[Start of section]

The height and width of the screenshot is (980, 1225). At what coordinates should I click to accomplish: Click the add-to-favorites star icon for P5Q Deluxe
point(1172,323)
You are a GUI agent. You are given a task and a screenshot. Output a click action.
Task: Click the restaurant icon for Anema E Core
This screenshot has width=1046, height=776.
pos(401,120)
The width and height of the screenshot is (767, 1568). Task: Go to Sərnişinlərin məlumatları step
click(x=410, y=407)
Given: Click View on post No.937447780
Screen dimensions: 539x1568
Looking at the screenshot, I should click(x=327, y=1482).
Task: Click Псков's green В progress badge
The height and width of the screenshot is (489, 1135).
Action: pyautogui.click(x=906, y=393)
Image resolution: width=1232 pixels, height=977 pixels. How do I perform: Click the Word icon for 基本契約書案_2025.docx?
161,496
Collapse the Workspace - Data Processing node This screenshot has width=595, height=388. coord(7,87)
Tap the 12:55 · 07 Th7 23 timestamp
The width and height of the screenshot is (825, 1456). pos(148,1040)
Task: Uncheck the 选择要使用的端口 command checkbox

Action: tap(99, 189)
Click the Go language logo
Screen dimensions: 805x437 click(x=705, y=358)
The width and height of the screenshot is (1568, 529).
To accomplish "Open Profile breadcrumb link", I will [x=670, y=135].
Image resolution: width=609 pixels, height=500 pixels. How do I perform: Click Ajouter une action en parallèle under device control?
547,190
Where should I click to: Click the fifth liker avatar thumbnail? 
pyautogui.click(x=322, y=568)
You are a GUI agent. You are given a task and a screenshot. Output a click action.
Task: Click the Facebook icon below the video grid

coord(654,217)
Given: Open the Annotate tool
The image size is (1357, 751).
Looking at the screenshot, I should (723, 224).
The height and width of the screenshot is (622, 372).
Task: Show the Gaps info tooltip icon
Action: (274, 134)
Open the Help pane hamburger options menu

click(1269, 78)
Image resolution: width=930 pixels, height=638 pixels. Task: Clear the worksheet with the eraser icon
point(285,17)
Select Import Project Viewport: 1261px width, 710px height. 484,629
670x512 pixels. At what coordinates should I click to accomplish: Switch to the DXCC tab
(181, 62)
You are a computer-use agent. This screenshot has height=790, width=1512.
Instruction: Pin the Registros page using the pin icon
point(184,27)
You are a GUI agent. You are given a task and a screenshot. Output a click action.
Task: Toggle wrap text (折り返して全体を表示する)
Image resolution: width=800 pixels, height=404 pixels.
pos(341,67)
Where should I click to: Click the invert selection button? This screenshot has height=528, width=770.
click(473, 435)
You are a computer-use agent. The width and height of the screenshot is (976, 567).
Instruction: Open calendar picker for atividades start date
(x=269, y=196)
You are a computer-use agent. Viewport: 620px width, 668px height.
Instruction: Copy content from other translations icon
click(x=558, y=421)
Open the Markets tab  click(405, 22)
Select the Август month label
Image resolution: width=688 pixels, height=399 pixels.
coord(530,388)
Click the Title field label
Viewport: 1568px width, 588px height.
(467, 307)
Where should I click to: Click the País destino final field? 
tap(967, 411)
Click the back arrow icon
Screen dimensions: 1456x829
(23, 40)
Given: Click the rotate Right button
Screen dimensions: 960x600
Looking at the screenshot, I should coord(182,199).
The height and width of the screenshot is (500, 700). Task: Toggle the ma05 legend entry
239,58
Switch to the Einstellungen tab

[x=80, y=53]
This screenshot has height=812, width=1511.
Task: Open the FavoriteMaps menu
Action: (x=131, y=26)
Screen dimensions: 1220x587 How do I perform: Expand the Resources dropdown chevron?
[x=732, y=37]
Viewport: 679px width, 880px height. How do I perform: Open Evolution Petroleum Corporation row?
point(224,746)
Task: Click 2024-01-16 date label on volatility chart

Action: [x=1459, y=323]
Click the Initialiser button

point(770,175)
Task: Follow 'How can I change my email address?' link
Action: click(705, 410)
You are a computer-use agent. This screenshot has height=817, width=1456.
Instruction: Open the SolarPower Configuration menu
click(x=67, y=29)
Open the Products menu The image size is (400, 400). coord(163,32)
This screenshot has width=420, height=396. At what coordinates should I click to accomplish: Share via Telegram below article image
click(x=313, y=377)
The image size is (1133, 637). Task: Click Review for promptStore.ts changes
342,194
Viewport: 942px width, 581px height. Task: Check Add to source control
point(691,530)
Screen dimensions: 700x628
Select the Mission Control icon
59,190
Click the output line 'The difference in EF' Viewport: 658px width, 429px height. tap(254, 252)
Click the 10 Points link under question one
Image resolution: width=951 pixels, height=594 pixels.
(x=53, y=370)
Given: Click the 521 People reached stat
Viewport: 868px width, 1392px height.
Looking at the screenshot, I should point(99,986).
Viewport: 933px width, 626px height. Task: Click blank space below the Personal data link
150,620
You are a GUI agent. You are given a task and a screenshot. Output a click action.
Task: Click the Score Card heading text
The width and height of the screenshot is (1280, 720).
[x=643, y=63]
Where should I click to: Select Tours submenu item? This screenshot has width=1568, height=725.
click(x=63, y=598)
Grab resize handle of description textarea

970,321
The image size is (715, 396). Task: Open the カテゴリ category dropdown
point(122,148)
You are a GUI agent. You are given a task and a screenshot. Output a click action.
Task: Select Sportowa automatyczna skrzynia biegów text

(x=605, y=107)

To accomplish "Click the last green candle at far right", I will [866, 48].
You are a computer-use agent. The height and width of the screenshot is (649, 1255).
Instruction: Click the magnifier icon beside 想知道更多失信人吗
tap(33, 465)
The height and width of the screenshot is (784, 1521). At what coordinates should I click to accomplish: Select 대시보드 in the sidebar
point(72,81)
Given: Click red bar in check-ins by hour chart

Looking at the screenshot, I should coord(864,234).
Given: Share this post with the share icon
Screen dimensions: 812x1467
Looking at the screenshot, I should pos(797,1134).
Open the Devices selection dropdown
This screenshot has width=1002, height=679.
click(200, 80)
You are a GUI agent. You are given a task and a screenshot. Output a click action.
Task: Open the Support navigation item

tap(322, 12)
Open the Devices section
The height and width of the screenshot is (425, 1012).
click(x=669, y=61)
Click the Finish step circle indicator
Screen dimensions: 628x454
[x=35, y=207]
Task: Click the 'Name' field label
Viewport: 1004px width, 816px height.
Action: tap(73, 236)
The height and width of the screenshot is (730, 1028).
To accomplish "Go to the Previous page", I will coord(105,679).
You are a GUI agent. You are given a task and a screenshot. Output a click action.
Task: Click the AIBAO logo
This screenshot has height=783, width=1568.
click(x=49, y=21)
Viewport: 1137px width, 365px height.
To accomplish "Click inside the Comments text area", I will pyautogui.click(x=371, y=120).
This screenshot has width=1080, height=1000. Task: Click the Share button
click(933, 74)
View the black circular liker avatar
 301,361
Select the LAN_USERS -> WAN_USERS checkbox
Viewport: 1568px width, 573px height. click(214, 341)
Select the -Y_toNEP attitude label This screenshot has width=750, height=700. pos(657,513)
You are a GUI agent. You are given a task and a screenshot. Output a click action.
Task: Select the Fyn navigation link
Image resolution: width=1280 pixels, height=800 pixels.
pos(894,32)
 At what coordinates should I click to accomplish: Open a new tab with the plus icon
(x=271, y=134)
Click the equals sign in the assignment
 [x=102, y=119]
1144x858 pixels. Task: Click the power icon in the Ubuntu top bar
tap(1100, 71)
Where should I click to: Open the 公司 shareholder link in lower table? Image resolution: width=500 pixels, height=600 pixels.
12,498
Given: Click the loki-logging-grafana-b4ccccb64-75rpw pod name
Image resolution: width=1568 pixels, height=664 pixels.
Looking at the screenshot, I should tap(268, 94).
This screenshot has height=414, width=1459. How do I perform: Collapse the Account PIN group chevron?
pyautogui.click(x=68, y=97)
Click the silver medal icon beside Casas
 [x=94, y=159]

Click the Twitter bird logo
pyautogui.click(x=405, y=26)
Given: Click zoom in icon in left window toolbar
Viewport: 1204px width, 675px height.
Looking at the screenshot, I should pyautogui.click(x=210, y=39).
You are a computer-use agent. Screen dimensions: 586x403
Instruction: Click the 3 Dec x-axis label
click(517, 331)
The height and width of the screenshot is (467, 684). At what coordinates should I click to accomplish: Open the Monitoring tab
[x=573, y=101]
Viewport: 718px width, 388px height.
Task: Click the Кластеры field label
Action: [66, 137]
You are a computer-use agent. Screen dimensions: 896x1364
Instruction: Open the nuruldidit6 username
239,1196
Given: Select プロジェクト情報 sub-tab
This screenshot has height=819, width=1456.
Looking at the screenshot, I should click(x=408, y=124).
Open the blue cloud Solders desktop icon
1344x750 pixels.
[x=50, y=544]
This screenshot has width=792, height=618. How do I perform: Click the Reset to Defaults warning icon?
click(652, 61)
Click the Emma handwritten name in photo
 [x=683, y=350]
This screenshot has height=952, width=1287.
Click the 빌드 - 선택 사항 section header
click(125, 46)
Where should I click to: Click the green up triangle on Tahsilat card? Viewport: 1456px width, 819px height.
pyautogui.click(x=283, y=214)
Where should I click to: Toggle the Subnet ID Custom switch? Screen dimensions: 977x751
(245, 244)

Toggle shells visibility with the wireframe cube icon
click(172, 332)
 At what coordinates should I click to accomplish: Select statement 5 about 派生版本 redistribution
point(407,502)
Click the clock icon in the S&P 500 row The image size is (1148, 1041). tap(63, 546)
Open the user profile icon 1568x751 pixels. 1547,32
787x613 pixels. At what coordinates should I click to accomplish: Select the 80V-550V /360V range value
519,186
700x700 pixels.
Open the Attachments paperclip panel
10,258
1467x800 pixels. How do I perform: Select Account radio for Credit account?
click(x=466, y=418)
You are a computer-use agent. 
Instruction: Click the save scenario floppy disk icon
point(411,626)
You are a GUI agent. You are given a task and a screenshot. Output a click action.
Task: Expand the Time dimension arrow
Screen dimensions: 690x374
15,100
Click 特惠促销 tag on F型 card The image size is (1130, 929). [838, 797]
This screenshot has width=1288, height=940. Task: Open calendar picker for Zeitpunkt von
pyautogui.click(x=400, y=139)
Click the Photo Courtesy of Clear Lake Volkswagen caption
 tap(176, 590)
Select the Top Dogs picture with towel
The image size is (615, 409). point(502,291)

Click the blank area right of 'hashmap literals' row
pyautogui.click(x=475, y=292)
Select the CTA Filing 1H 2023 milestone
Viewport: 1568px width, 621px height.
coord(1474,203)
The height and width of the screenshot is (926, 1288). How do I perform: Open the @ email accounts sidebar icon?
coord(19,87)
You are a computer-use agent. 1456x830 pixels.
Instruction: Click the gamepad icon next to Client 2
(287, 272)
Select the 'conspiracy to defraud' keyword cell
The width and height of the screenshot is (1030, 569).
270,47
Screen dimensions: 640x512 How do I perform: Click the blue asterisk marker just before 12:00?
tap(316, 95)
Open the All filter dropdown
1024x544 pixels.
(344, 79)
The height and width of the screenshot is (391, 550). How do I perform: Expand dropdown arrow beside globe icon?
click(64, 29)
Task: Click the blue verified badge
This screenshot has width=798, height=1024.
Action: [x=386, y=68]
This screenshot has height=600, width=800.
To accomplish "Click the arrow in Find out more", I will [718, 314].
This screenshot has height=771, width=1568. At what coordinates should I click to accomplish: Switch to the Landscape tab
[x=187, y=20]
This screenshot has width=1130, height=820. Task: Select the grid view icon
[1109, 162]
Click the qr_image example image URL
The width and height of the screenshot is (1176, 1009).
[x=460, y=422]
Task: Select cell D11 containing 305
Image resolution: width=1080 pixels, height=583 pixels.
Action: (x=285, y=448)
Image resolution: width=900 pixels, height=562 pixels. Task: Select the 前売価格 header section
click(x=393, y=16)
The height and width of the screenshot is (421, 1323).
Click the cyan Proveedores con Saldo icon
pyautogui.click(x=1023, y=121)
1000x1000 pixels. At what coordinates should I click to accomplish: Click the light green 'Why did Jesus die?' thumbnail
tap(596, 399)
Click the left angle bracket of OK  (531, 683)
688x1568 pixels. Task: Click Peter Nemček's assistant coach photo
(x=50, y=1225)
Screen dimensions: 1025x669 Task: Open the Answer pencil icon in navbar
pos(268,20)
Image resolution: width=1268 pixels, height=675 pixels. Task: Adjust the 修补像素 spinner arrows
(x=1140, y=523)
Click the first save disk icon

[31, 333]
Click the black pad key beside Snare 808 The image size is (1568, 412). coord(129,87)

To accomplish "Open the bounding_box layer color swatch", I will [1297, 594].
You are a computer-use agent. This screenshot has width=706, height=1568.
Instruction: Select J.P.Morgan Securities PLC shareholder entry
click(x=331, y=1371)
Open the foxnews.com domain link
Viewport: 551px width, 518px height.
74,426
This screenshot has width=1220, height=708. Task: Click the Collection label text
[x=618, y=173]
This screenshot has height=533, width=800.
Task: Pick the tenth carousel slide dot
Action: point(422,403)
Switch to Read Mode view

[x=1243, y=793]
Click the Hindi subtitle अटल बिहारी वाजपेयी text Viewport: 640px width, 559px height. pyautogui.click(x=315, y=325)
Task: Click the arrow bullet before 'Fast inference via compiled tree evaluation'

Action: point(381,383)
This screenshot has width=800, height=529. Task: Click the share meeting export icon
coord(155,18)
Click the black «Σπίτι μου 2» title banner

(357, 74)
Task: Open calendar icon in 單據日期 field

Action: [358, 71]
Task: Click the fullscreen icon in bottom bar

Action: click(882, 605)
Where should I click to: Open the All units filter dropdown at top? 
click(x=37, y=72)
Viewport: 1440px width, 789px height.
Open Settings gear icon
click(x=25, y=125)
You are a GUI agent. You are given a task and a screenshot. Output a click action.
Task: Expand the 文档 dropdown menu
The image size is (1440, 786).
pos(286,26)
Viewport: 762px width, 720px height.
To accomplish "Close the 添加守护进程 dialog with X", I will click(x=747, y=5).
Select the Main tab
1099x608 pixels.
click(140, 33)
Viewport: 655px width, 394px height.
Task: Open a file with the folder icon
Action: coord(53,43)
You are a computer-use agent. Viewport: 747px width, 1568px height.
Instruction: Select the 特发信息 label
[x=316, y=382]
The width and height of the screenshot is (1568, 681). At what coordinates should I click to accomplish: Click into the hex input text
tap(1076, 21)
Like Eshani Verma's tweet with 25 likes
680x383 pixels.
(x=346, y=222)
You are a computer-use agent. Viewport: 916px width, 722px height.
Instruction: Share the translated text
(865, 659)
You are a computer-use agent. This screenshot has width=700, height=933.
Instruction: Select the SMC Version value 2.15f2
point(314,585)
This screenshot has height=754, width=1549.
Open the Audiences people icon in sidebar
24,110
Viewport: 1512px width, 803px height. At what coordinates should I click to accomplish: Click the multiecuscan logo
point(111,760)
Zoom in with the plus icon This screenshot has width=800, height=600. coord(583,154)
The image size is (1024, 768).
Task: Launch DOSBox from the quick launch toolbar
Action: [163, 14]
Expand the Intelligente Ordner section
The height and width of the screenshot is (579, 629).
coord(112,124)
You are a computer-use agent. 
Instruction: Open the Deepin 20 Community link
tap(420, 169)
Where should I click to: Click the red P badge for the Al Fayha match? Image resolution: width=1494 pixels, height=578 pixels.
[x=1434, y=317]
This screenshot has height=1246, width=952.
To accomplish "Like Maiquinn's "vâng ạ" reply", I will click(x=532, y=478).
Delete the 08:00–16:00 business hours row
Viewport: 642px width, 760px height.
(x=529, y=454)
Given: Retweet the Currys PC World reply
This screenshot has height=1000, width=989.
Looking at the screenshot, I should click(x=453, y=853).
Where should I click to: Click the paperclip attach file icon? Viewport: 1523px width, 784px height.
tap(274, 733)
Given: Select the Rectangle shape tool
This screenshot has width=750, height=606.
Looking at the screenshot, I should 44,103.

[End of section]

- _Problem statement_
Print exactly the lines between the line with "Delete the 08:00–16:00 business hours row" and the final line of the records above, both included.

- _Solution to this task_
Delete the 08:00–16:00 business hours row
Viewport: 642px width, 760px height.
(x=529, y=454)
Given: Retweet the Currys PC World reply
This screenshot has height=1000, width=989.
Looking at the screenshot, I should click(x=453, y=853).
Where should I click to: Click the paperclip attach file icon? Viewport: 1523px width, 784px height.
tap(274, 733)
Given: Select the Rectangle shape tool
This screenshot has width=750, height=606.
Looking at the screenshot, I should 44,103.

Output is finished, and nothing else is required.